* [Textauszug]

Vor diesem Hintergrund erscheint es nach dem bisherigen Sachstand bei dem Ausmaß einer Kostensteigerung um rund 170 % wenig plausibel, dass der Umzug in die neue Wohnung erforderlich war. Es können im Anwendungsbereich des § 22 Abs 1 Satz 2 SGB II lediglich Veränderungen privilegiert sein, die sich zum einen innerhalb des Marktsegments realisieren lassen, auf dass der Hilfebedürftige nach § 22 Abs 1 Satz 1 SGB II zu verweisen ist. Zum anderen muss die Überschreitung der Höhe der bisherigen KdU in einem angemessenen Verhältnis zur Ursache des (nicht zwingend erforderlichen) Umzugs in die neue Wohnung stehen; dh der durch den Umzug erzielbare Gewinn an Lebensqualität lässt auch unterhalb der Angemessenheitsgrenze allenfalls eine geringfügige Kostensteigerung zu. Das Regelungsgefüge von § 22 Abs 1 Satz 1 und 2 und Abs 2 SGB II schließt es bei der vorgegebenen Einzelfallprüfung nicht aus, den Gesichtspunkt der verursachten Mehrkosten zu berücksichtigen (vgl Berlit in LPK-SGB II, 4. Aufl 2011, § 22 RdNr 66; Krauß in Hauck/Noftz, SGB II, § 22 RdNr 97 und 100). Ein entsprechender Vergleich der Kosten wird schließlich auch von Nichthilfebedürftigen bei einer entsprechenden Entscheidung hinsichtlich eines Umzugs angestellt.
5. Eine abschließende Entscheidung kann der Senat allerdings deshalb nicht treffen, weil das LSG - ausgehend von seiner Rechtsauffassung - Feststellungen zur allgemeinen Angemessenheitsgrenze der KdU und Heizung nicht getroffen hat. Die entsprechende Prüfung für den Wohnort der Klägerinnen wird das LSG nachzuholen haben (vgl dazu BSG Urteil vom 13.4.2011 - B 14 AS 106/10 R - SozR 4-4200 § 22 Nr 46).
Sollte sich als Rechtsfolge eines nicht erforderlichen Umzugs ergeben, dass der Beklagte Leistungen für KdU und Heizung nur in Höhe der bis dahin zu tragenden Aufwendungen zu erbringen hat (§ 22 Abs 1 Satz 2, 2. Halbs SGB II), so ist dazu der bisherige Bedarf durch das LSG zu ermitteln. § 22 Abs 1 Satz 2 SGB II soll keine rechtswidrige Entscheidung zu den bisherigen KdU und Heizung perpetuieren. So wird etwa zu prüfen sein, ob die Abfallgebühren in einer Summe zu zahlen waren oder - soweit Teilzahlungen festgesetzt waren - in welchem betreffenden Monat sie bedarfserhöhend zu berücksichtigen waren (vgl BSG Urteil vom 15.4.2008 - B 14/7b AS 58/06 R - SozR 4-4200 § 9 Nr 5 RdNr 36). Soweit Kosten für den Kabelanschluss und die Kabelnutzung vom Vermieter auf die Klägerinnen umgelegt wurden, ist zu klären, ob sich die Klägerinnen diesen Kosten entziehen konnten (vgl BSG Urteil vom 19.2.2009 - B 4 AS 48/08 R - BSGE 102, 274 = SozR 4-4200 § 22 Nr 18 RdNr 16 ff).
Schließlich wird das LSG noch über die Kosten des Rechtsstreits zu entscheiden haben.

* [Vorliegende Zeilen]
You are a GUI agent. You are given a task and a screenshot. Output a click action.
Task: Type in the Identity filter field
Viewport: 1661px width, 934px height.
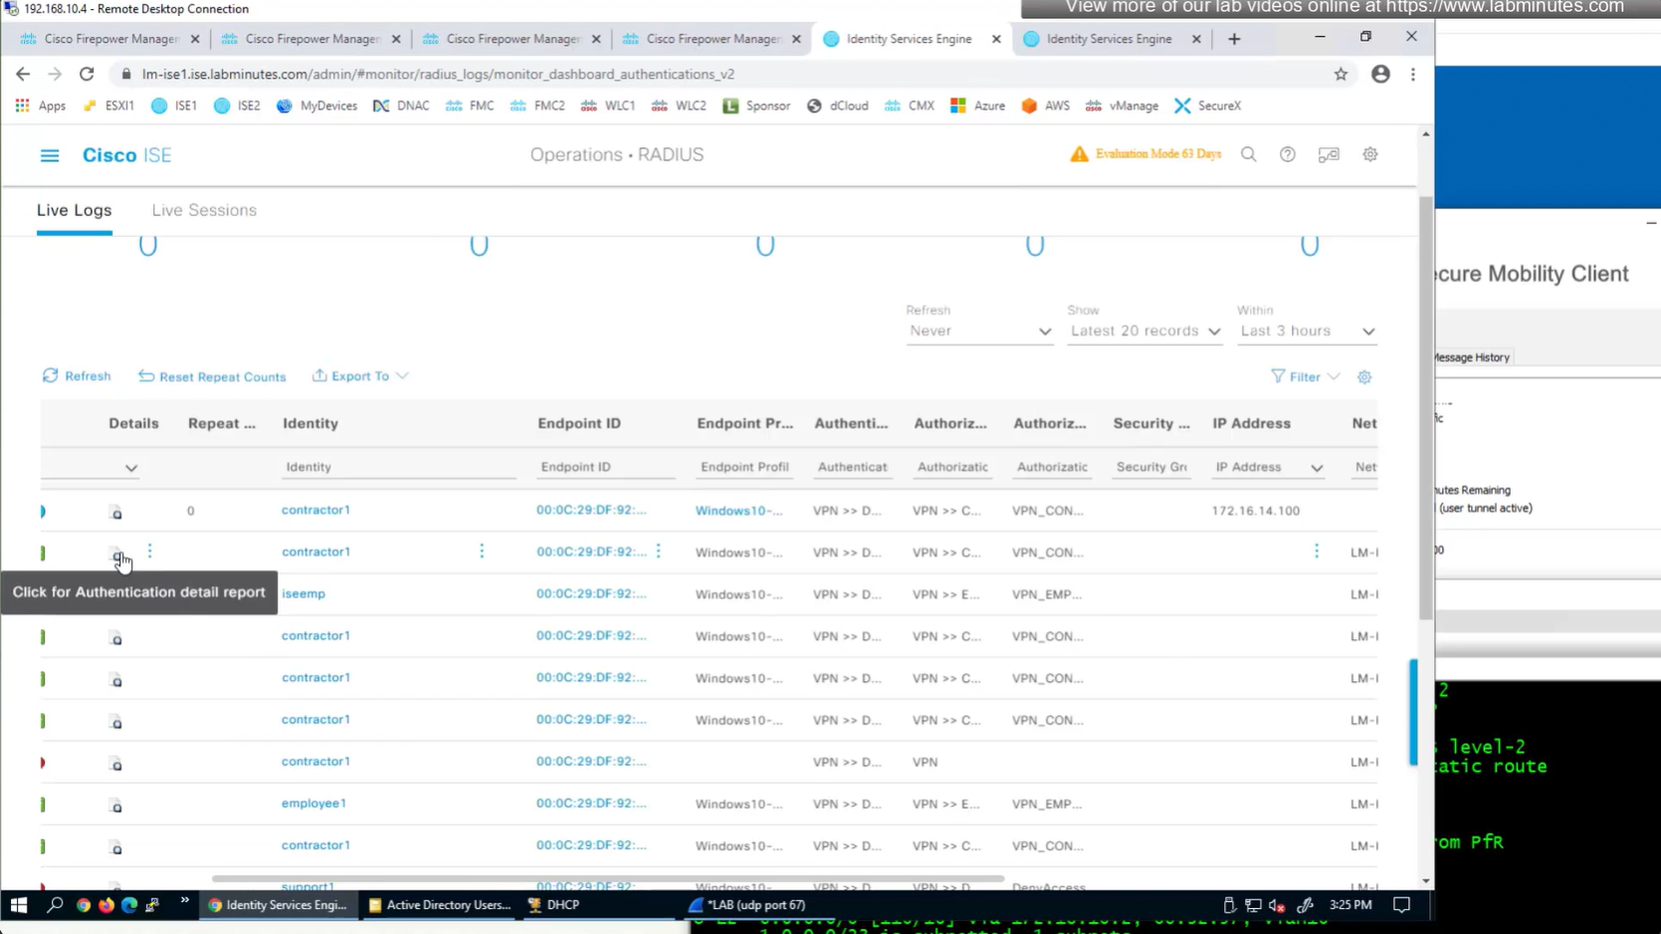point(398,467)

* [Deine Aufgabe] Schreibe den Textauszug von „5. Eine abschließende“ bis „4-4200 § 22 Nr 46).“ noch einmal ab und ersetze darin „Klägerinnen“ durch „Kläger“.

* [Lösung]
5. Eine abschließende Entscheidung kann der Senat allerdings deshalb nicht treffen, weil das LSG - ausgehend von seiner Rechtsauffassung - Feststellungen zur allgemeinen Angemessenheitsgrenze der KdU und Heizung nicht getroffen hat. Die entsprechende Prüfung für den Wohnort der Kläger wird das LSG nachzuholen haben (vgl dazu BSG Urteil vom 13.4.2011 - B 14 AS 106/10 R - SozR 4-4200 § 22 Nr 46).